**Extrait affiché:**
- - - -

CA GRENOBLE (2e ch. civ.), 6 février 2024 : RG n° 22/01638

Publication : Judilibre

 

Extrait : « Selon l'article L. 212-1 du code de la consommation, dans les contrats conclus entre professionnels et consommateurs, sont abusives les clauses qui ont pour objet ou pour effet de créer, au détriment du consommateur, un déséquilibre significatif entre les droits et obligations des parties au contrat.

En l'espèce, il est constant que l'établissement du projet d'implantation a été effectué sur la base de mesures prises par les acquéreurs eux-mêmes alors que ces derniers ne sont pas des professionnels et ne sont pas en mesure de vérifier que les cotes relevées sont fiables. La société Fab concept ne s'est pas rendue sur les lieux avant la signature des contrats et n'a pas appelé l'attention de ses clients sur le fait que la réunion de deux appartements impliquait notamment l'accord des autres copropriétaires, et donc un passage en assemblée générale. Elle n'a pas non plus vérifié que les travaux projetés pouvaient complètement s'intégrer dans le nouvel appartement ainsi construit.

- - - -

**Travail demandé:**
A. Recopiez mot pour mot le passage de l'arrêt sur les clauses abusives, en commençant à « Publication : Judilibre » et en allant jusqu'à « parties au contrat. ».
B. Prolongez l'arrêt sur les clauses abusives en reprenant juste après sa dernière phrase.

**Contenu du listing:**
- - - -

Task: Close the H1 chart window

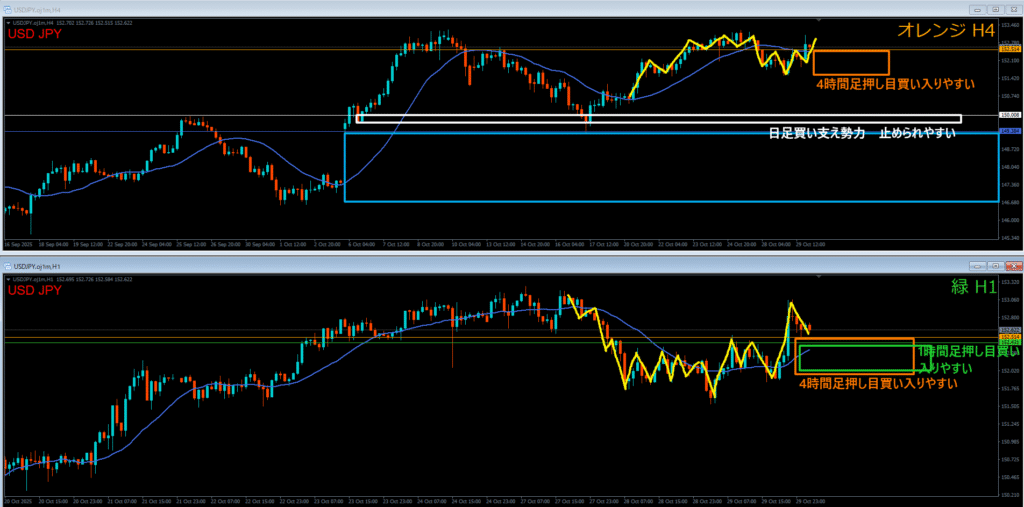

- - - -

**Réponses finales:**
A.
Publication : Judilibre

 

Extrait : « Selon l'article L. 212-1 du code de la consommation, dans les contrats conclus entre professionnels et consommateurs, sont abusives les clauses qui ont pour objet ou pour effet de créer, au détriment du consommateur, un déséquilibre significatif entre les droits et obligations des parties au contrat.

B.
A cet égard, la clause figurant à l'article 2 des bons de commande, selon laquelle « le client déclare avoir informé la société des éléments spécifiques de la pièce devant recevoir l'installation (cotes, arrivées des fluides, ouvertures, etc.) et [...] le projet et le bon de commande ont été réalisés sur sa demande et ses indications » doit être considérée comme une clause abusive, en ce qu'elle fait peser sur le client une obligation qui est imputable au professionnel.

La société Fab concept allègue qu'un technicien est venu au domicile des appelants, mais cette visite a eu lieu postérieurement à l'établissement du devis.

En l'absence d'éléments essentiels, et notamment en l'absence de métré, la signature des devis ne saurait être considérée comme un engagement ferme et il convient de prononcer la nullité des deux contrats litigieux. »

 

AU NOM DU PEUPLE FRANÇAIS

 

COUR D’APPEL DE GRENOBLE

DEUXIÈME CHAMBRE CIVILE

ARRÊT DU 6 FÉVRIER 2024

 

ÉLÉMENTS D’IDENTIFICATION DE LA DÉCISION       (N.B. : mention ne figurant pas sur l’original)

R.G. n° 22/01638. N° Portalis DBVM-V-B7G-LKY5. Appel d'un jugement (R.G. n° 21/02080) rendu par le tribunal judiciaire de [Localité 2] en date du 7 février 2022, suivant déclaration d'appel du 21 avril 2022.

 

APPELANTS :

Mme X.

née le [date] à [Localité 2], [Adresse 1], [Localité 2]

M. Y.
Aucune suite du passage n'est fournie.